Iwahashi Hidehiko, Yuri Koichi, Nosé Yukihiko
Michael E. DeBakey Department of Surgery, Division for Transplant and Assist Devices, Center for Artificial Organ Development, Baylor College of Medicine, Houston, TX, USA.
J Artif Organs. 2004;7(3):111-20. doi: 10.1007/s10047-004-0268-6.
From the 1950s to the 1980s, the most widely used oxygenator in the clinical field was the disposable bubble oxygenator. However, membrane oxygenators have become the preferred clinical choice over the years. In the United States, membrane oxygenators used in cardiopulmonary bypass operations account for the majority of clinical oxygenator use.
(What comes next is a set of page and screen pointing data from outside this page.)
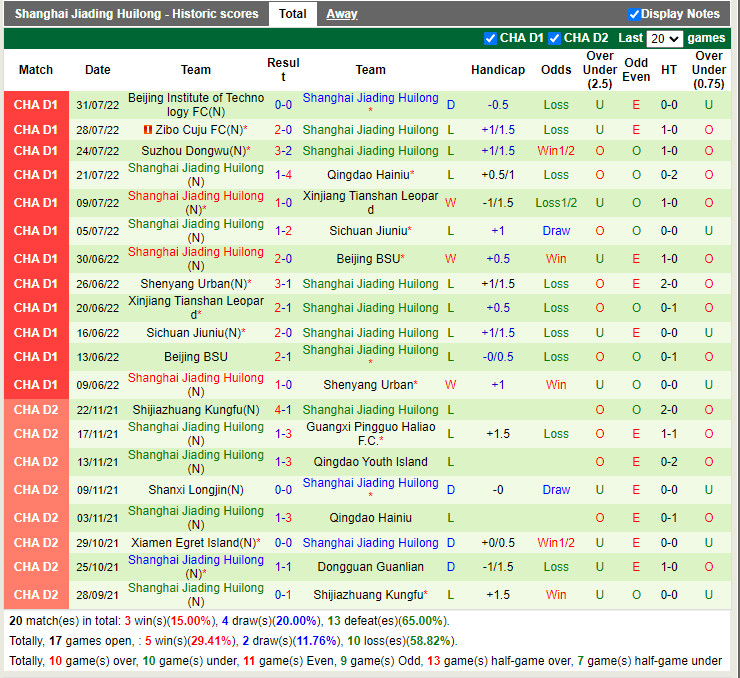Select the Total tab
Screen dimensions: 740x678
[292, 14]
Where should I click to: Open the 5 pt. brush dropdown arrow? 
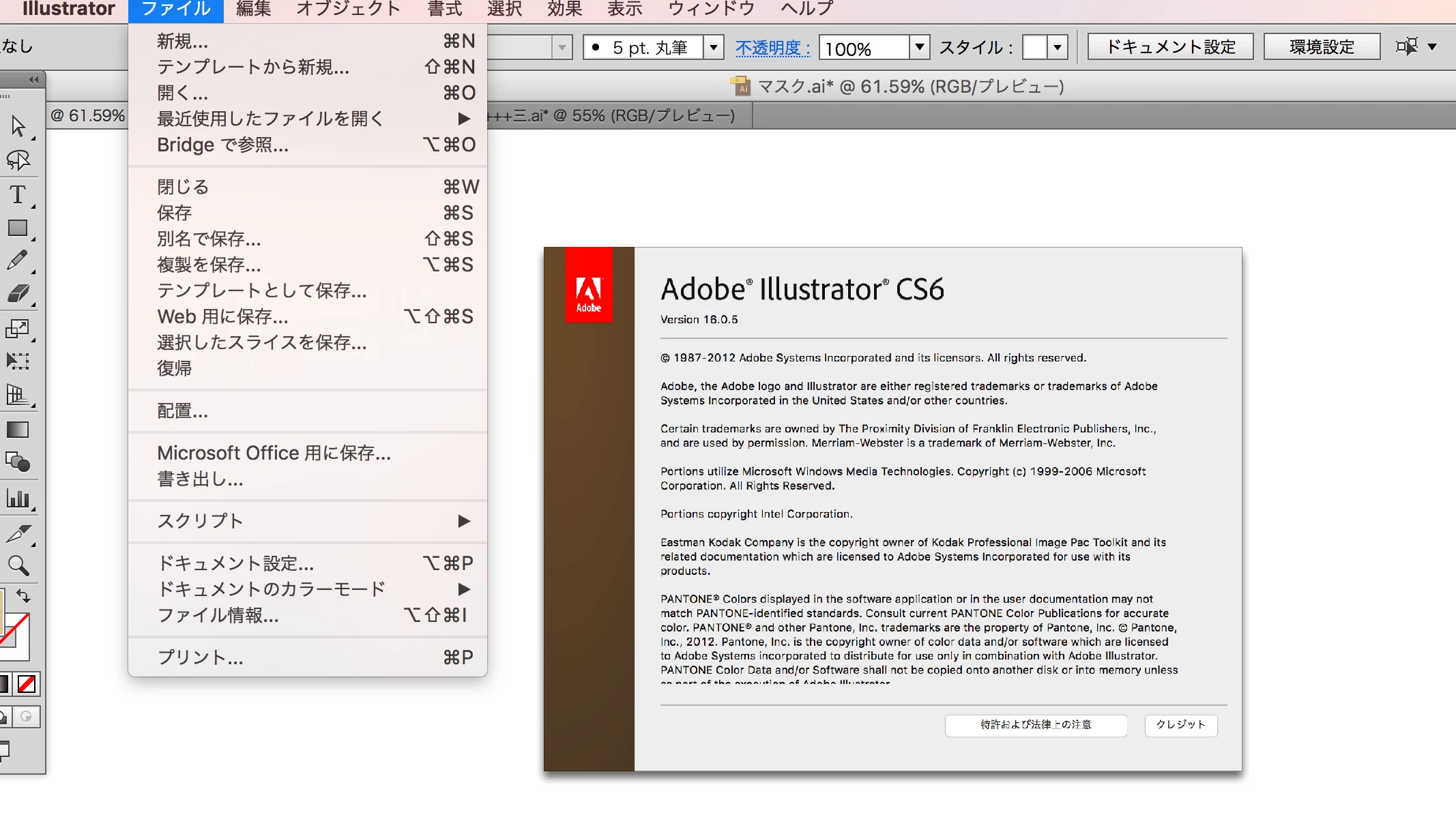(x=714, y=47)
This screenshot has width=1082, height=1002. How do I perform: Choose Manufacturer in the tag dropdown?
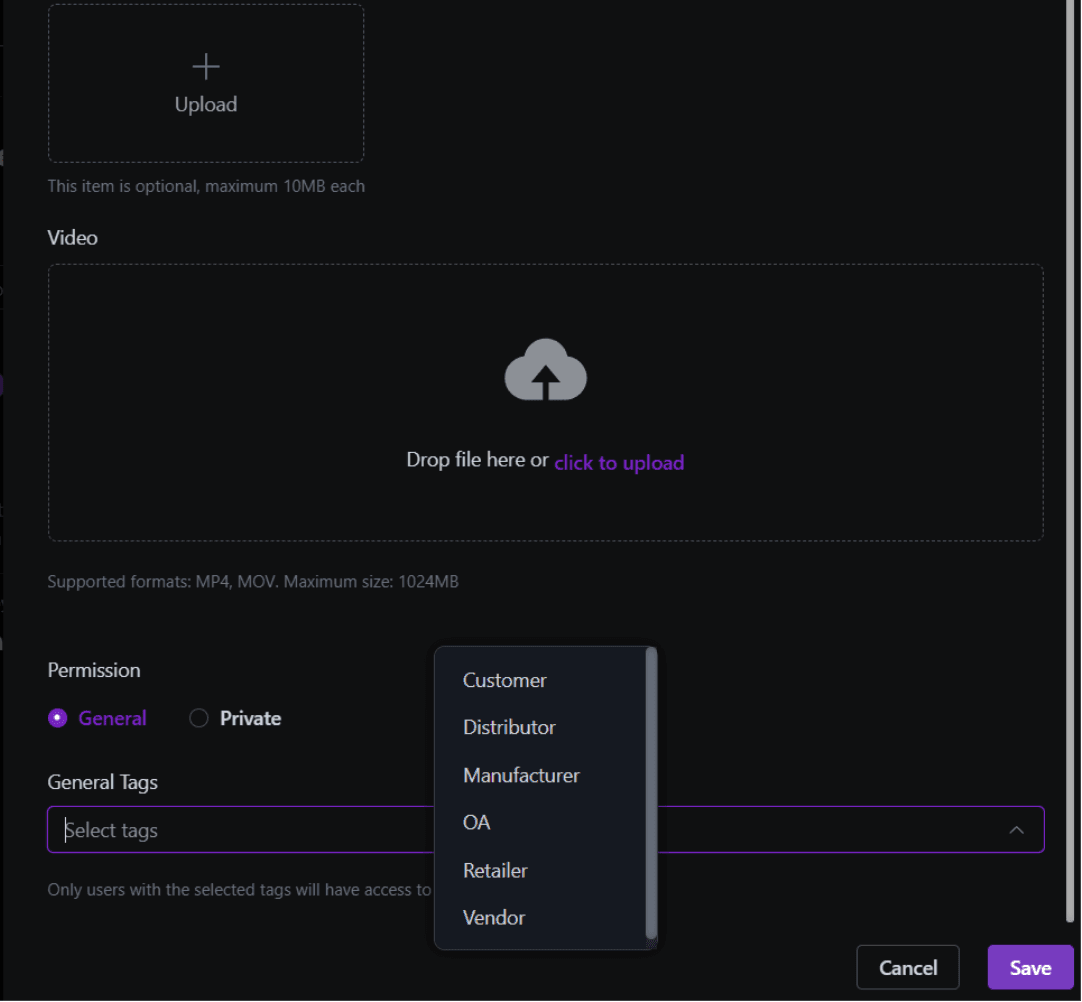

Membrane oxygenators have an equal capability for oxygenating venous blood compared with other type of oxygenators such as the bubble type and film type; however, the membrane oxygenator requires a smaller volume for priming to achieve a sufficient gas transfer rate and results in less blood trauma such as hemolysis because it uses a similar mechanism to the natural lung. In the 1980s, the first capillary-type oxygenator adopted the system of intracapillary blood perfusion. However, this induced high pressure resistance in the module and caused hemolysis. Thus, at present, capillary oxygenators commonly adopt the system of extracapillary blood perfusion. Microporous hollow-fiber membranes are primarily used for short-term cardiopulmonary bypass application, whereas nonmicroporous hollow-fiber membranes are primarily used for long-term extracorporeal membrane oxgenation application.
从20世纪50年代到80年代,临床领域使用最广泛的氧合器是一次性鼓泡式氧合器。然而,多年来膜式氧合器已成为临床首选。在美国,用于体外循环手术的膜式氧合器占临床氧合器使用的大部分。与鼓泡式和薄膜式等其他类型的氧合器相比,膜式氧合器在静脉血氧合方面能力相当;然而,膜式氧合器预充所需体积较小,以实现足够的气体传输速率,并且由于其采用与天然肺相似的机制,导致诸如溶血等血液损伤较少。在20世纪80年代,第一代毛细管式氧合器采用了毛细管内血液灌注系统。然而,这在模块中产生了高阻力,并导致溶血。因此,目前毛细管式氧合器通常采用毛细管外血液灌注系统。微孔中空纤维膜主要用于短期体外循环应用,而非微孔中空纤维膜主要用于长期体外膜肺氧合应用。